# Enabling



## Nm156 (May 16, 2015)

3 1/2 , 2 1/2 and 2 weeks old.


----------



## zamora (May 26, 2015)

There is a word for you but this is a family friendly forum so I can't type it.

Enabler.......Ppphhhbbbbttttt

Cute peeps though.


----------



## chickenqueen (Jan 9, 2016)

A little blue baby pool is excellent to keep chicks in.It's also very easy to clean,not expensive and can be reused.It would give your chicks a little room to run around in. After a couple of weeks I have to put a fence around it but you can see the chicks and the chicks can see you.


----------



## Nm156 (May 16, 2015)

At the moment they have 13 Sq.ft of space.It changes daily depending on what boxes i can get.


----------



## chickenmommy (Apr 30, 2013)

Are those barred rocks?


----------



## chickenmommy (Apr 30, 2013)

I was thinking about picking a few up today since my failed attempt at hatching. I have never had them before


----------



## Nm156 (May 16, 2015)

chickenmommy said:


> Are those barred rocks?


There is 2 BRs in there and 3 that sort of have BR coloring from their Black Sex Link father.


----------



## dawg53 (Aug 25, 2015)

chickenmommy said:


> I was thinking about picking a few up today since my failed attempt at hatching. I have never had them before


You'll love Barred Rocks.


----------



## seminole wind (Aug 22, 2015)

I would see if you can find BR eggs mailed before buying some. It gives you practice. I love barred rocks. I know someone has some on here, and penciled rocks.


----------



## seminole wind (Aug 22, 2015)

RE: enabling. I don't want to post this to anyone who is not a regular member. 
I have 8 goose eggs to send. $15.00 for shipping.

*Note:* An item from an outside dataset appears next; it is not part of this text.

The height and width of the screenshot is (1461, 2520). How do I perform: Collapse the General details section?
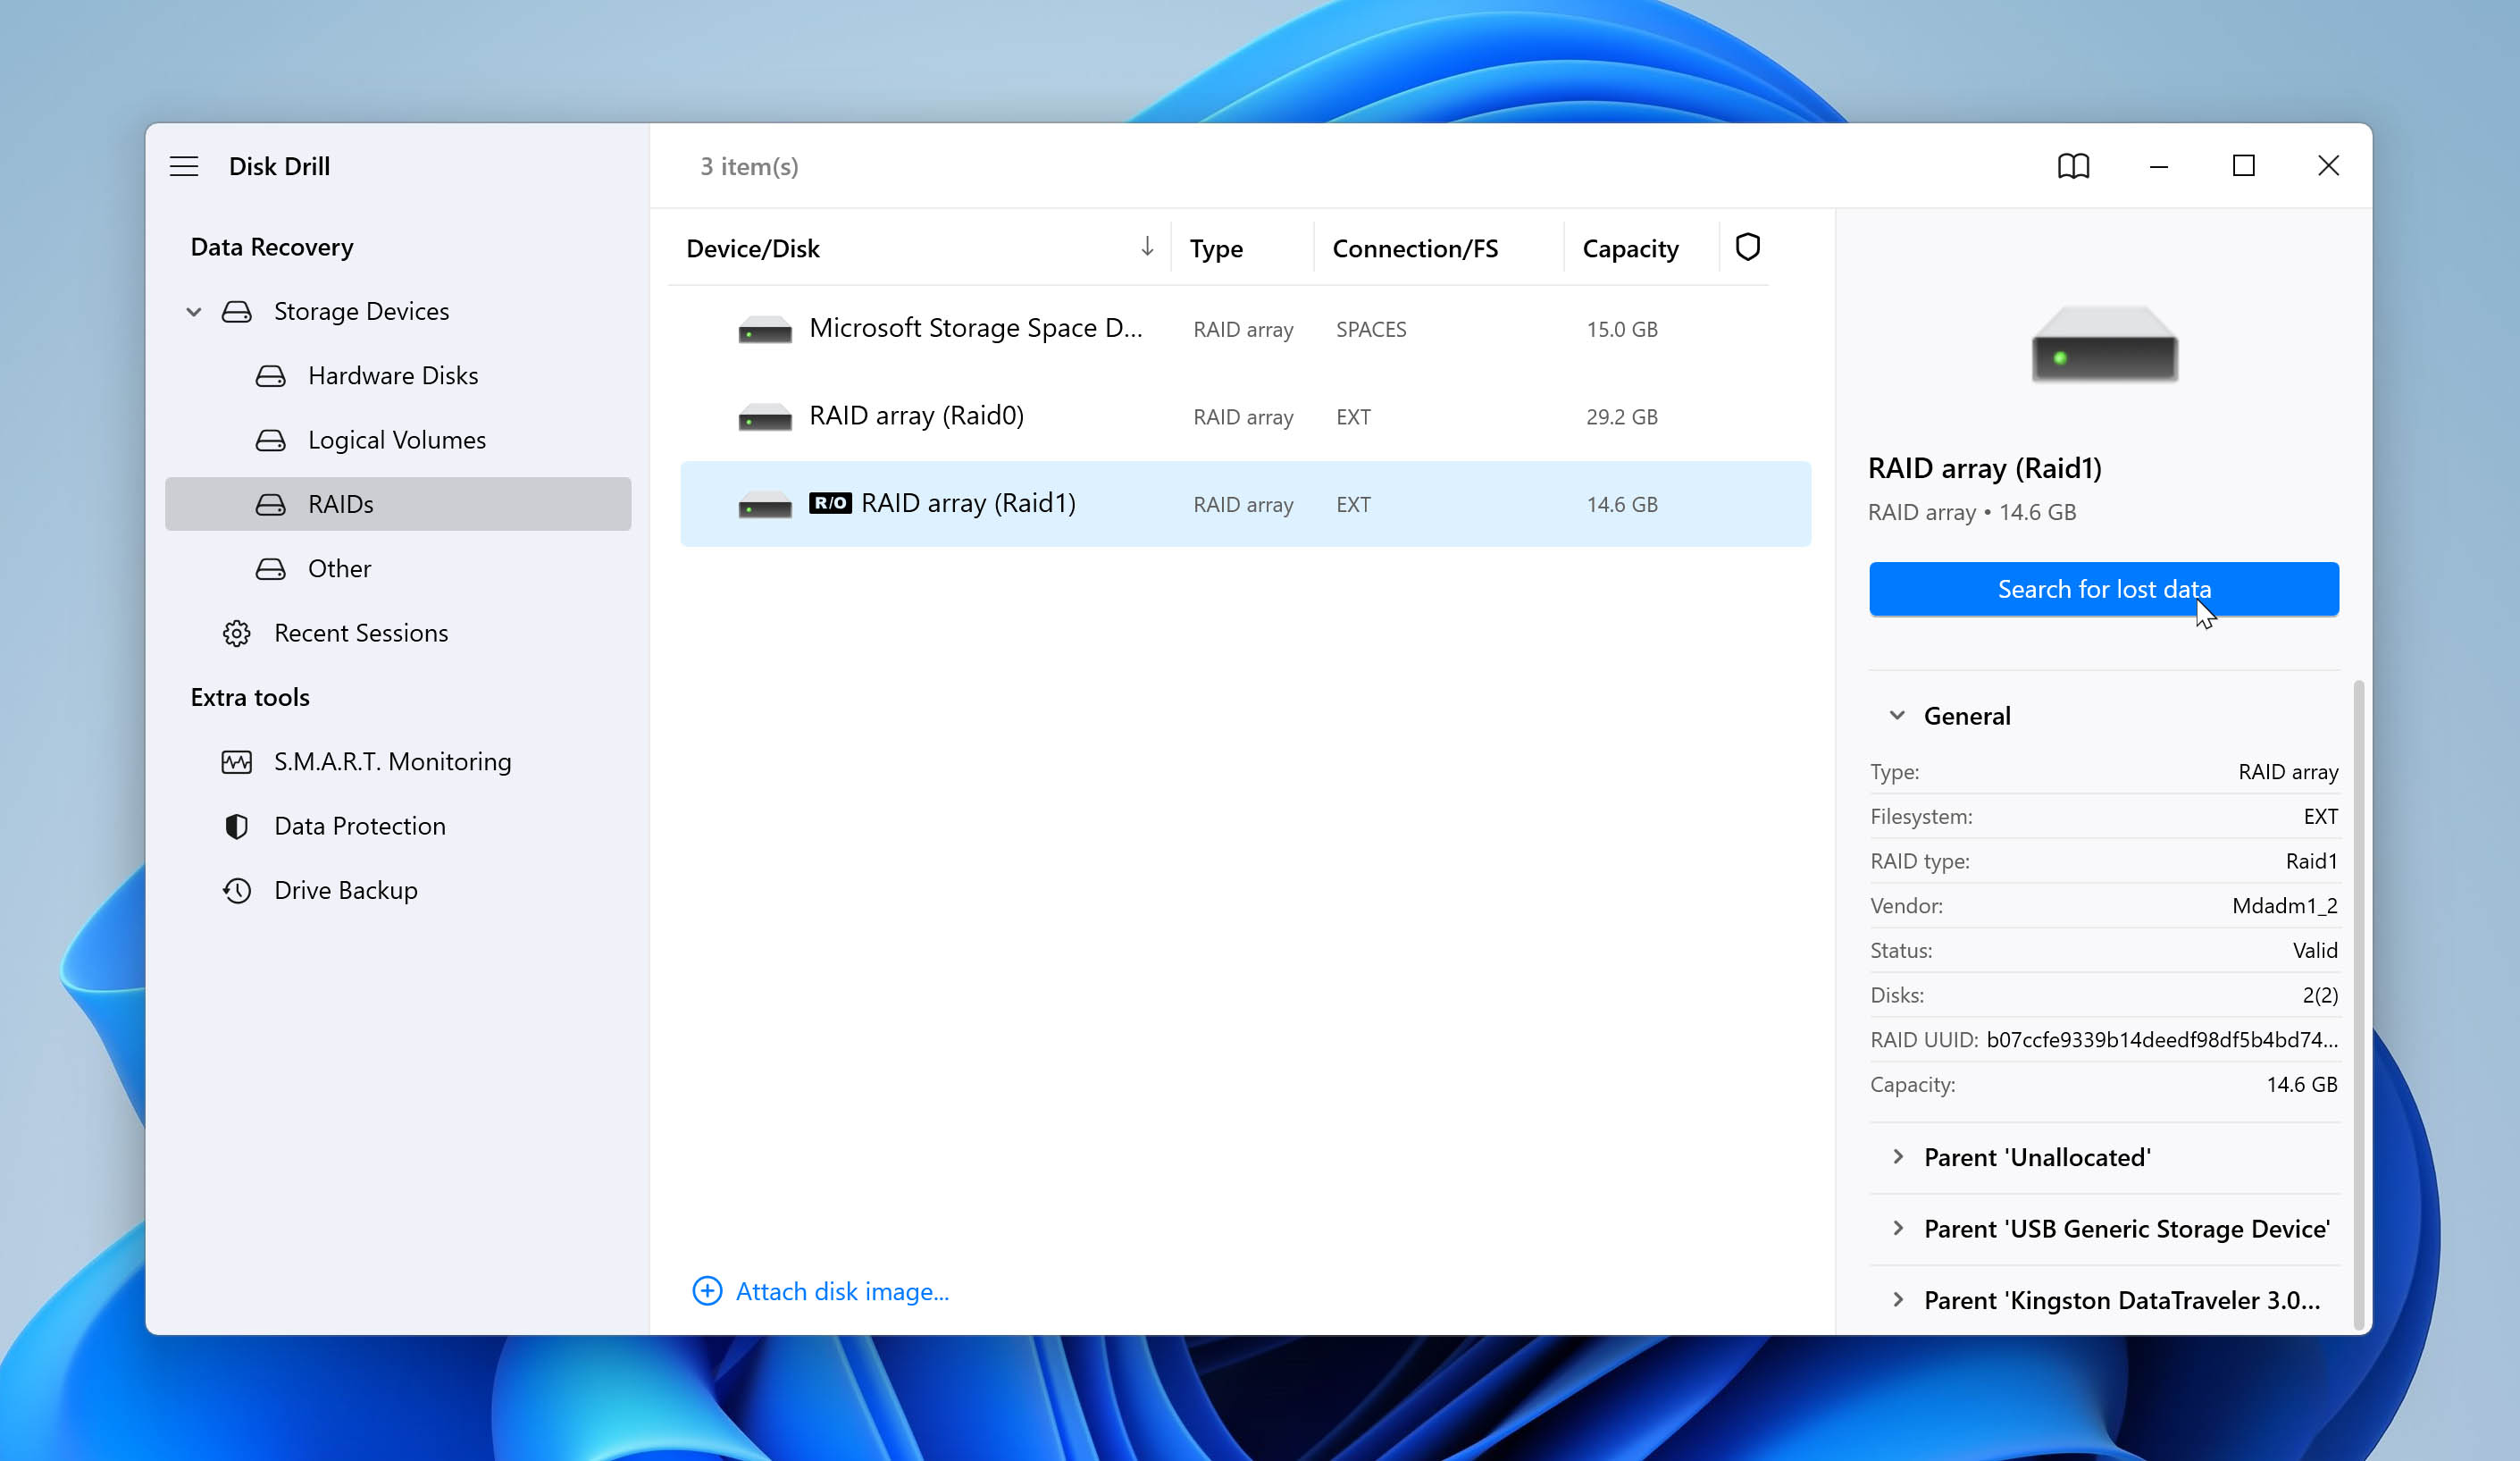click(x=1898, y=715)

These are test eggs, and therefore free.


----------



## Nm156 (May 16, 2015)

L to R. BSL roo x SLW , BR,BR


----------



## Nm156 (May 16, 2015)

BSL roo x ISA Brown


----------



## Nm156 (May 16, 2015)

Townline hatchery BR


----------



## Nm156 (May 16, 2015)

Meyer hatchery BR .7-27-14 Miss Chicky 46 days old.


----------



## jewelslette (Mar 1, 2016)

Nm, they are gorgeous!!!


----------



## Nm156 (May 16, 2015)

Thanks...............


----------



## seminole wind (Aug 22, 2015)

I love them!


----------